▸ **Written task**: Locate every line in the items below that contains the word "zoom", matching case exactly, and copy each of those lines.

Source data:

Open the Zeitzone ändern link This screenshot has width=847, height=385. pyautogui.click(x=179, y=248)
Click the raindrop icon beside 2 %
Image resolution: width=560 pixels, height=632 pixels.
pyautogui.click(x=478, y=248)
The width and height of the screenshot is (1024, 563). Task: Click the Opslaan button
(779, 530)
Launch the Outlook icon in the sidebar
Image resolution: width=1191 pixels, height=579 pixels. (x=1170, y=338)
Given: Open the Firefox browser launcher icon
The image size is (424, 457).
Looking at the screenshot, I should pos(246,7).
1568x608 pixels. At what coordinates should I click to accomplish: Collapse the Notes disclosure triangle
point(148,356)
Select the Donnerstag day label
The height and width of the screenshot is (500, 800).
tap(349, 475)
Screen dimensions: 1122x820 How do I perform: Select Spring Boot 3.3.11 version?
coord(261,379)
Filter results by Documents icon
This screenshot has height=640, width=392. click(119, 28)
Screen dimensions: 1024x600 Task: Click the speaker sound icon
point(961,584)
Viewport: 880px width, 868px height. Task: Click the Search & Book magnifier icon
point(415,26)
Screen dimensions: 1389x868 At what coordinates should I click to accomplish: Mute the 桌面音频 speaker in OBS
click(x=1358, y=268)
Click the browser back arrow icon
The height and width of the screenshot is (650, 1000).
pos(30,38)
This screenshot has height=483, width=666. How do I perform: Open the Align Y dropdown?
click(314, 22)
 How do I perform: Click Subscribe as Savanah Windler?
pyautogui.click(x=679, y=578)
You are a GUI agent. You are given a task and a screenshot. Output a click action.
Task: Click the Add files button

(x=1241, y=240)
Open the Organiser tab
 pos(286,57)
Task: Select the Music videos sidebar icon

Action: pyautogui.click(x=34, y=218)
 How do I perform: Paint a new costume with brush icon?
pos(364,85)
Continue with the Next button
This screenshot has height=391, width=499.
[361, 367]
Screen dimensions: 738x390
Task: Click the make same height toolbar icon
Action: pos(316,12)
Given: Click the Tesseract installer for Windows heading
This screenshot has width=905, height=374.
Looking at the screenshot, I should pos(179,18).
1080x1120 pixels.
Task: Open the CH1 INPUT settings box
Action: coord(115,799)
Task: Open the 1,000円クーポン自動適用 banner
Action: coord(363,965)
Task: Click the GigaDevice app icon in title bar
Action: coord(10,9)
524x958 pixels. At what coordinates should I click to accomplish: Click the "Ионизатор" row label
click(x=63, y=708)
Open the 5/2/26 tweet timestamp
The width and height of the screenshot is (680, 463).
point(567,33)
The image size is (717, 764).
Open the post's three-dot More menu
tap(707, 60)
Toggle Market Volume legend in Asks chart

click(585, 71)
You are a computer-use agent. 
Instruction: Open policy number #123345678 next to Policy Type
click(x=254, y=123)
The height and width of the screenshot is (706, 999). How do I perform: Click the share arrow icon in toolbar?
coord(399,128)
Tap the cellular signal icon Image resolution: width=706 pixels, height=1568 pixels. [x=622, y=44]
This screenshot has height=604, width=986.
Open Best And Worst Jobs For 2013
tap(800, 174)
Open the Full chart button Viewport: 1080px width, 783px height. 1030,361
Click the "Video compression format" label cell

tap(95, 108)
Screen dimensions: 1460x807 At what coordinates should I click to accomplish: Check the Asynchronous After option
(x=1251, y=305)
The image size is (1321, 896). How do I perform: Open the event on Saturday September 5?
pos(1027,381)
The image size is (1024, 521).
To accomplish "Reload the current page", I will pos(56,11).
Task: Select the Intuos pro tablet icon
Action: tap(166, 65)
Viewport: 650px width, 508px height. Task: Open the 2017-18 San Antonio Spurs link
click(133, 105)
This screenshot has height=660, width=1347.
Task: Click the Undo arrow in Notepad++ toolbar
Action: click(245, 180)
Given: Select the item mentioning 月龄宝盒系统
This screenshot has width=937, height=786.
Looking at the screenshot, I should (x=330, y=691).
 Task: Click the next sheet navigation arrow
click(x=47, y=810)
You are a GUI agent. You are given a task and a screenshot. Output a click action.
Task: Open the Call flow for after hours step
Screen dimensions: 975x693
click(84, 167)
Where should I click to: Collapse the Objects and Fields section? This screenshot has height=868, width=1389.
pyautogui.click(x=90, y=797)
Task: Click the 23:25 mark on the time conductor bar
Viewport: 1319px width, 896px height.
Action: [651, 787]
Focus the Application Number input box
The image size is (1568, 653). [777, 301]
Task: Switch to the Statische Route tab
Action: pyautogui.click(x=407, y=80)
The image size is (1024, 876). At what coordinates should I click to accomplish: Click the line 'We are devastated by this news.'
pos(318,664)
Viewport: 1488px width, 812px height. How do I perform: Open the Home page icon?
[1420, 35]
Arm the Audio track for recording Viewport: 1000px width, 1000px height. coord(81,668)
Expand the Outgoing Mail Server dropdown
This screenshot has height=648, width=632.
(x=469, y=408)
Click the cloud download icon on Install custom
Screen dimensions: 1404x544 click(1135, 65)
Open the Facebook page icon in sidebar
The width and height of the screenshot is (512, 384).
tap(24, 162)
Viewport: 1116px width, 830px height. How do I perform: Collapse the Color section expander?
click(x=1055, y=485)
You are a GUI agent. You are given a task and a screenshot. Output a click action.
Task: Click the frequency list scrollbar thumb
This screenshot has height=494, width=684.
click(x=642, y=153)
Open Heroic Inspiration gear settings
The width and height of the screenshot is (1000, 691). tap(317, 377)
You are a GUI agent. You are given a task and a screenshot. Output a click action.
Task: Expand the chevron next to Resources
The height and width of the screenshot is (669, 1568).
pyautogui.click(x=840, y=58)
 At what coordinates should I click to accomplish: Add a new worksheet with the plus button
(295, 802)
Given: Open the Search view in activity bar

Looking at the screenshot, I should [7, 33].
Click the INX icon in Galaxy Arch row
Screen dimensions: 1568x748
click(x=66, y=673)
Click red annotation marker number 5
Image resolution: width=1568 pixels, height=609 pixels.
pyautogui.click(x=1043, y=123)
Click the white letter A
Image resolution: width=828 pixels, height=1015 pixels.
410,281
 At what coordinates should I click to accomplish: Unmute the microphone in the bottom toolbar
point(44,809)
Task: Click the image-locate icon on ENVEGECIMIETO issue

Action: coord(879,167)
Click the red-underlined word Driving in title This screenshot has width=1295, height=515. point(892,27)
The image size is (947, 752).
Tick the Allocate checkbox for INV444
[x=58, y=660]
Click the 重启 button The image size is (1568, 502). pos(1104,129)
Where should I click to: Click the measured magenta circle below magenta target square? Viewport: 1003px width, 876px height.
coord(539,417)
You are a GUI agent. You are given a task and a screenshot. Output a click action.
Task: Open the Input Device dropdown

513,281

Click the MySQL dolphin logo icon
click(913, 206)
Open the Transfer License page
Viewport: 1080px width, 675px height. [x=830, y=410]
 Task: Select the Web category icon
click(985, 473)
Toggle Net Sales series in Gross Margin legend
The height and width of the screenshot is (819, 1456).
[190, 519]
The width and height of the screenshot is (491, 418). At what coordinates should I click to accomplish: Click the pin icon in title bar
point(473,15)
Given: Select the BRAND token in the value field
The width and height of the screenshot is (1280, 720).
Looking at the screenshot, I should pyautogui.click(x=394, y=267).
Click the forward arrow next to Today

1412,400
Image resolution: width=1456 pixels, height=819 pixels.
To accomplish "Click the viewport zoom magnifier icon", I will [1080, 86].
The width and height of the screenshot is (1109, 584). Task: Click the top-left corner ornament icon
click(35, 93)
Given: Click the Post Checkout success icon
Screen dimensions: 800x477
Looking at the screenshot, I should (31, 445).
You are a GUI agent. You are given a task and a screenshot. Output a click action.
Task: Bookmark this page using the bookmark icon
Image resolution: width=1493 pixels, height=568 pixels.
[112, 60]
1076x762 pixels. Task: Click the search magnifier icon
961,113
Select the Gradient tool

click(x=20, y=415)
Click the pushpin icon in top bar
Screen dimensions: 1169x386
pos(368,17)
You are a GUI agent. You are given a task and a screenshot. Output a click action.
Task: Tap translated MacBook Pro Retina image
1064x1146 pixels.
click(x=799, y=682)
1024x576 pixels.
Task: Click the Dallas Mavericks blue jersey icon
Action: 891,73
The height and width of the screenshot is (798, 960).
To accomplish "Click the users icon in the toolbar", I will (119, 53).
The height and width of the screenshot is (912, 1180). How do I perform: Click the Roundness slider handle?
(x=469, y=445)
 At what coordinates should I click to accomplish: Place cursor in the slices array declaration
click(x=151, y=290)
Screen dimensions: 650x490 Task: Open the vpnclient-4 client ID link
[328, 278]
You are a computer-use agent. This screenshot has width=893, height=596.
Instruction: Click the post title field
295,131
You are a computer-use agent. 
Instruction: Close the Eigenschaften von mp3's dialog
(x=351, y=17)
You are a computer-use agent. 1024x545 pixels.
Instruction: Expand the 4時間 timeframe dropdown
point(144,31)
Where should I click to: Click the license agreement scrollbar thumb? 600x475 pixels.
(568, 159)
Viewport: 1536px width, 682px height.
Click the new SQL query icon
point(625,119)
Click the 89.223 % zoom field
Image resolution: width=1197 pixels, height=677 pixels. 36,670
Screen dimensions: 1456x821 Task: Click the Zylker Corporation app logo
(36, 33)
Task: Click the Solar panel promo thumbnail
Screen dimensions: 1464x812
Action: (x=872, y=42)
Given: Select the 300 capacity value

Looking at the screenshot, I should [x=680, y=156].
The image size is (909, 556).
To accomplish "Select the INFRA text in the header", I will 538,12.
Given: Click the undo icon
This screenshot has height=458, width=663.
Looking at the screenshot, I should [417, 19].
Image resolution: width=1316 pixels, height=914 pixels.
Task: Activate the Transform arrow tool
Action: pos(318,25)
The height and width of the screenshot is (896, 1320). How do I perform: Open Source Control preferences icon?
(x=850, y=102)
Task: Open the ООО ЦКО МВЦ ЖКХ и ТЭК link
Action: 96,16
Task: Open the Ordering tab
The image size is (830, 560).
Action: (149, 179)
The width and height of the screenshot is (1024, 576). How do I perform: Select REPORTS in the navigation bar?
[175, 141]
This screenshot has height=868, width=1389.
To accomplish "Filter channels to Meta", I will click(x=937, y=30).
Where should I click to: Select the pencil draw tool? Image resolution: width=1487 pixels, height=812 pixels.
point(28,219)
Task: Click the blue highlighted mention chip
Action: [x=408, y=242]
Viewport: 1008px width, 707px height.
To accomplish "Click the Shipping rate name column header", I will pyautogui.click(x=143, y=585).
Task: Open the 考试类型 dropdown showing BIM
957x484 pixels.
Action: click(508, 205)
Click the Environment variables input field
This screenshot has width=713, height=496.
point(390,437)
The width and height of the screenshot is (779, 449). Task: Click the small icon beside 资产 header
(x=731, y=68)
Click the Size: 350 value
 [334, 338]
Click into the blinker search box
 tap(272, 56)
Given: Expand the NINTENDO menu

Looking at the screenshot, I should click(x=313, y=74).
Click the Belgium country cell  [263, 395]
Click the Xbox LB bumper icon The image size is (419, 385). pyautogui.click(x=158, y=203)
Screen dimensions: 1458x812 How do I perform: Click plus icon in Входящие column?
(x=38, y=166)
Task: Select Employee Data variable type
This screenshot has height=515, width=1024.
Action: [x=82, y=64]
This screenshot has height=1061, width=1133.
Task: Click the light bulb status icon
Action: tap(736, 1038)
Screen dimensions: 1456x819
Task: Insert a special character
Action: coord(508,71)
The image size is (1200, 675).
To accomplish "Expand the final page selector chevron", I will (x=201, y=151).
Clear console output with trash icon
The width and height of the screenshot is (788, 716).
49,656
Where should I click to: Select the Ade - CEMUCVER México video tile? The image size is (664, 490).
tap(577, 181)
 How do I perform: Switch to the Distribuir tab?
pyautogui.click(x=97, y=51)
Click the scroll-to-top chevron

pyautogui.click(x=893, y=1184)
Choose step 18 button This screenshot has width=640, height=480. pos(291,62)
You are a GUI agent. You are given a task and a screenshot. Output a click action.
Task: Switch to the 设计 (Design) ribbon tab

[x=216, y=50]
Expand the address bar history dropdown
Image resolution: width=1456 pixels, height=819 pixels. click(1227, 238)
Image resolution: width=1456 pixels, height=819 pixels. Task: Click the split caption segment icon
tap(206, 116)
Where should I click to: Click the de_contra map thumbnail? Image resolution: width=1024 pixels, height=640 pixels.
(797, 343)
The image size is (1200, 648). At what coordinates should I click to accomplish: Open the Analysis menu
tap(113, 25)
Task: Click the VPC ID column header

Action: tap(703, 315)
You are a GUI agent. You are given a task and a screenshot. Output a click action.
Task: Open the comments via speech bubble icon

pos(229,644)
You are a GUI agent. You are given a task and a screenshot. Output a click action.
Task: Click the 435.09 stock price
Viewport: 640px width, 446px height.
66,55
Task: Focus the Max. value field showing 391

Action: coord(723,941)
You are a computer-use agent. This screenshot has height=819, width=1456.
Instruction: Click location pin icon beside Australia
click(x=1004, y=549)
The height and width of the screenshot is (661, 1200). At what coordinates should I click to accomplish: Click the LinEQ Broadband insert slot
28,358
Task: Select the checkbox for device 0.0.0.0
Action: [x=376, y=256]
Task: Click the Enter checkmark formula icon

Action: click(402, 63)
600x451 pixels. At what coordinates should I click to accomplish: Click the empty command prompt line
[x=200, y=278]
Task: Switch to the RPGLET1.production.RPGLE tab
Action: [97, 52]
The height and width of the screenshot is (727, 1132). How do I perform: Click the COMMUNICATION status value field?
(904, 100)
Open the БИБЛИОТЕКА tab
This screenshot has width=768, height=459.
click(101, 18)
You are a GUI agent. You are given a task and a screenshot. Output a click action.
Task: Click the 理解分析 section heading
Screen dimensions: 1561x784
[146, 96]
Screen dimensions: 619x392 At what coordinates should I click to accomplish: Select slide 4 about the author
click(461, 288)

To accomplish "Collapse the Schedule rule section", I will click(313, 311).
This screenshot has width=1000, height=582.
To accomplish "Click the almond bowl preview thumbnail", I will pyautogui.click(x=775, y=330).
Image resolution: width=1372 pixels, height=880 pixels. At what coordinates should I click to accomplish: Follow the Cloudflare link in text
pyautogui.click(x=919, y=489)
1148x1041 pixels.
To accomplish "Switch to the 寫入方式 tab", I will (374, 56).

▸ **Exercise answer**:
To accomplish "Click the viewport zoom magnifier icon", I will [1080, 86].
Click the 89.223 % zoom field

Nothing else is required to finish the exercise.